Unleashing the Power of Retrieval Augmented Generation to enhance AI-powered Applications

Video size:

Abstract

More companies globally have started to utilize Retrieval Augmented Generation (RAG) to significantly enhance their AI-powered applications. In this session, we will take a closer look at how RAG works, and we will demonstrate how to implement a RAG-powered chatbot using Python.

Summary

For today we'll be discussing how to unleash the power of retrieval augmented generation to enhance aipowered applications. There are a lot of different possible applications of generative AI. You'll be surprised with how the recent innovations and findings have helped this field progress further.
We can categorize and group AI into artificial narrow intelligence, artificial general intelligence, and artificial superintelligence.
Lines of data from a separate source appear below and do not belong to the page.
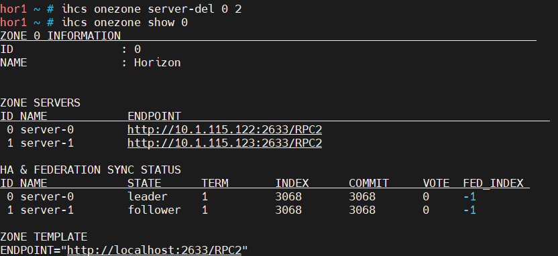Open the server-1 endpoint URL link

(225, 143)
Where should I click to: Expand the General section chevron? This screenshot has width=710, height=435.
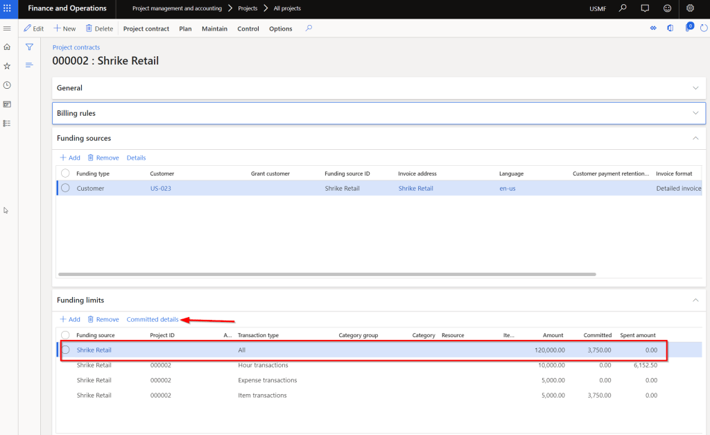[x=696, y=88]
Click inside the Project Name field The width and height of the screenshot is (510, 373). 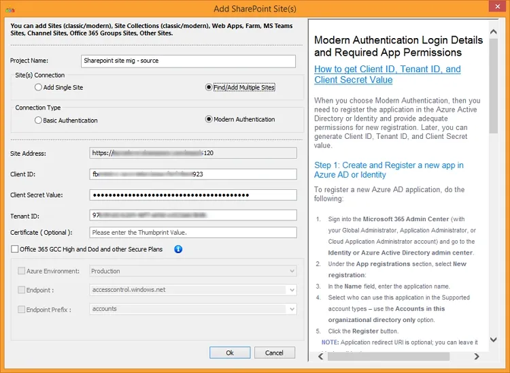[x=188, y=61]
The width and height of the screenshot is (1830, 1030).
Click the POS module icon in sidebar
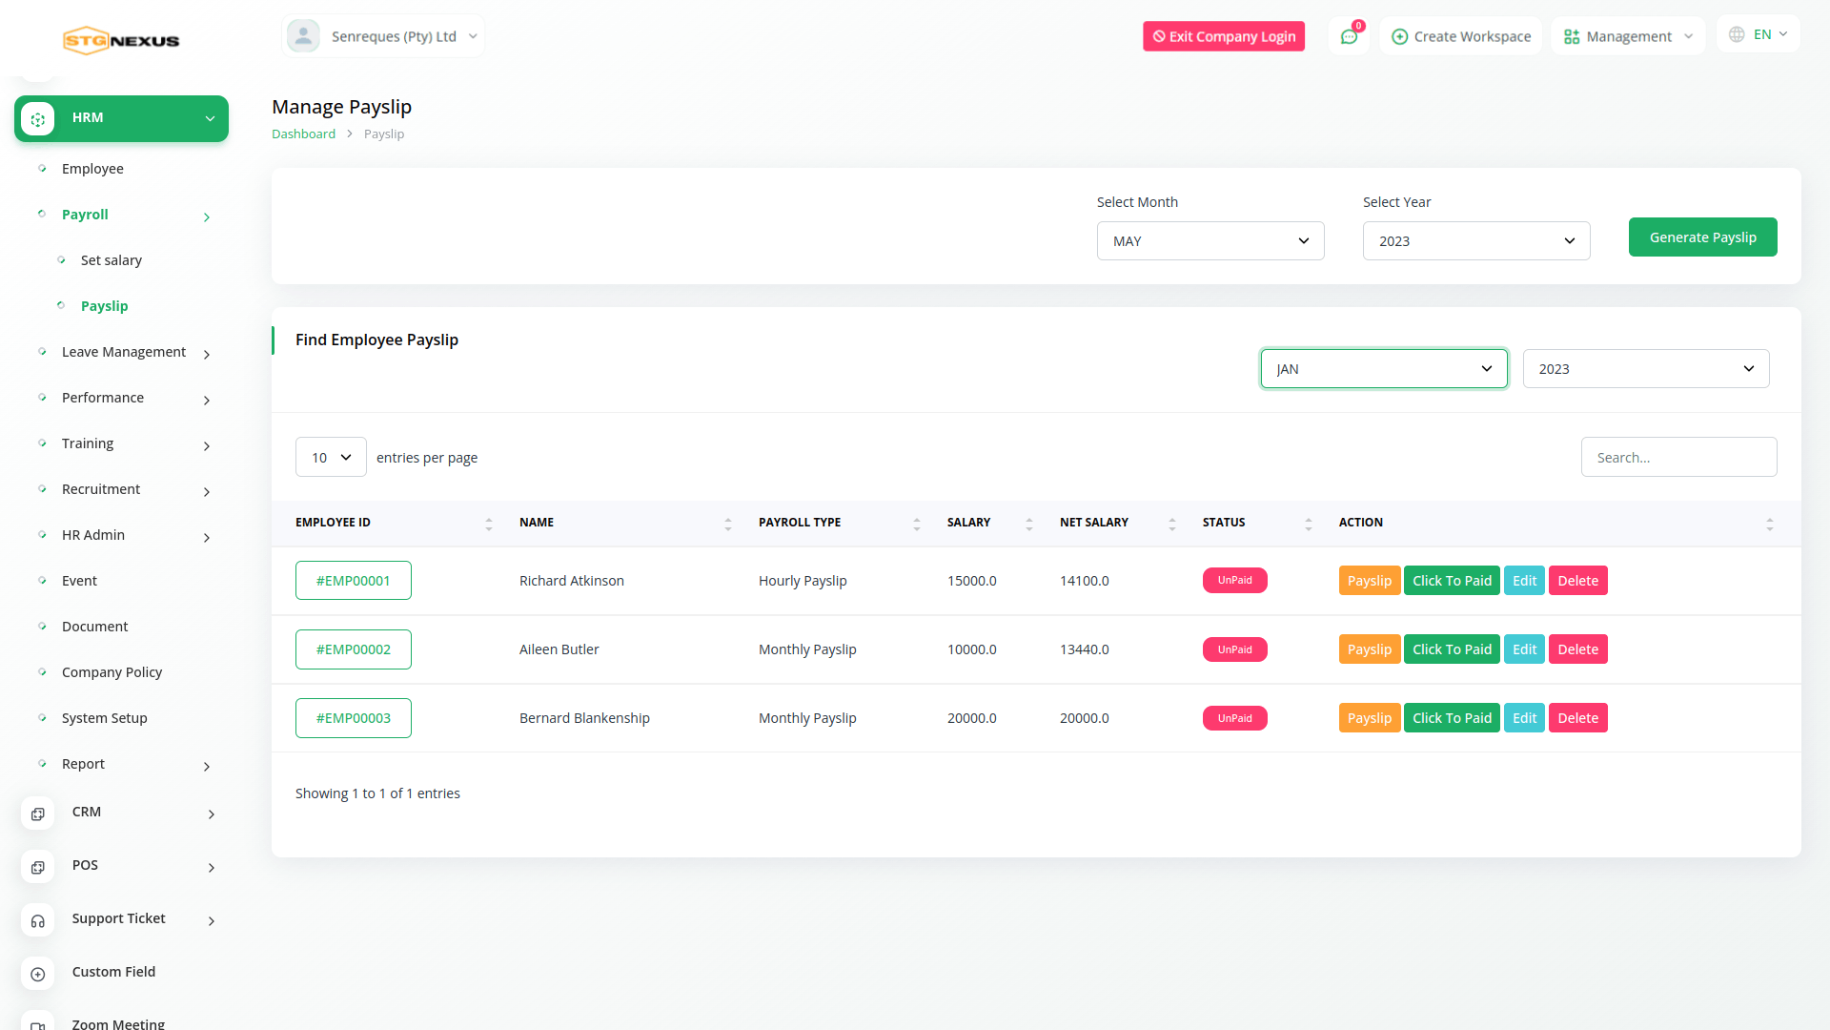click(37, 867)
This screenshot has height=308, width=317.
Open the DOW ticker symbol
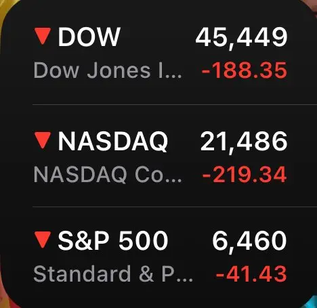click(x=89, y=37)
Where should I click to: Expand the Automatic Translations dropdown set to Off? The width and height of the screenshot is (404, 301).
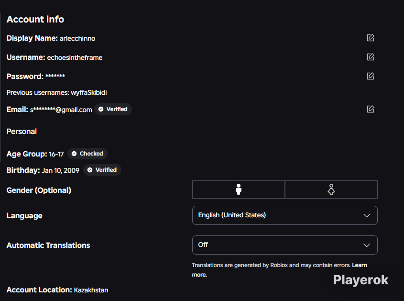point(284,245)
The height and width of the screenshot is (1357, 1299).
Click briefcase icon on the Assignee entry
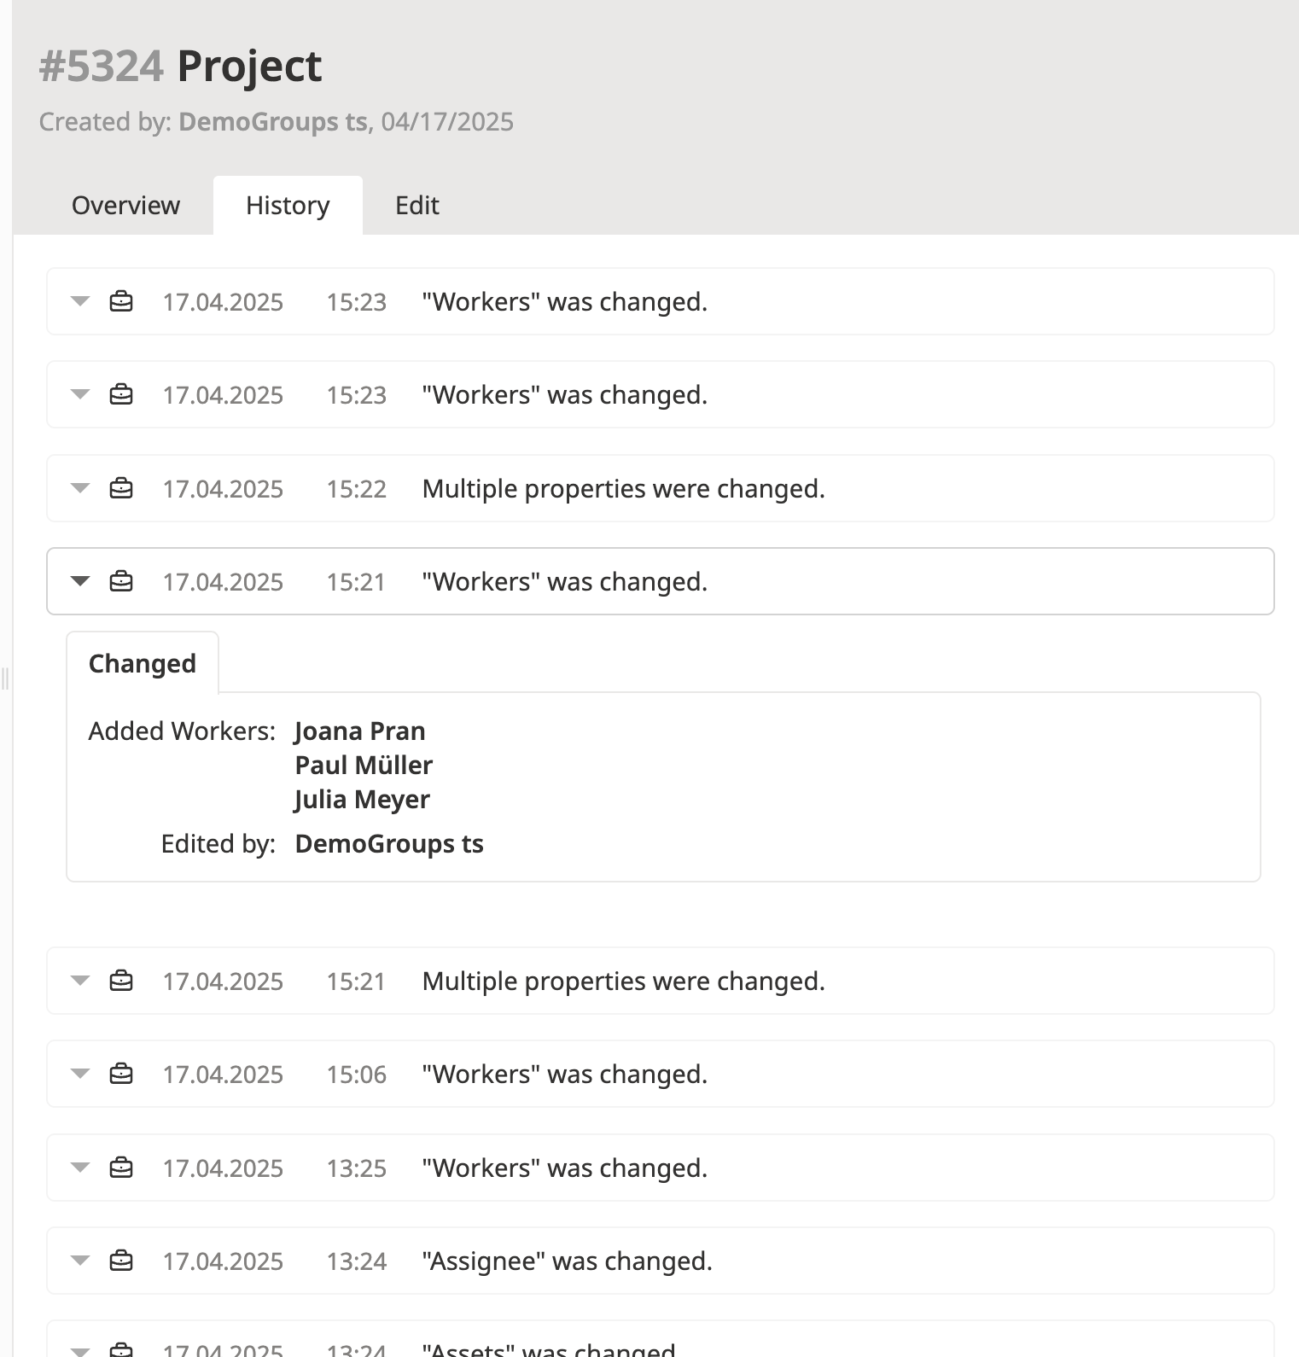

From deep learning comes generative AI, where models can generate new text or data. There are numerous limitations under llMs, but I'll share just a couple of them.
foundation models have a capability to generate output encompassing multitude of applications and cases. These models are trained using unstructured data in an unsupervised manner. You could build on top of foundation models too. For certain scenarios, you could provide a sentence and ask a question.
RAG is about retrieving relevant context from external knowledge bases and then augmenting it with your original query. There are three different types of rag. Advanced rag was created to solve some of the shortcomings of naive rag. Moderal rag provides greater versatility and flexibility.
The Sagemaker Python SDK can be used to deploy a self hosted large language model in its own inference endpoint. Can we build a generative aipowered application in 24 hours? Definitely yes. But once we have to implement a rag powered generative AI application, it may take a bit more time.

Transcript

This transcript was autogenerated. To make changes, submit a PR.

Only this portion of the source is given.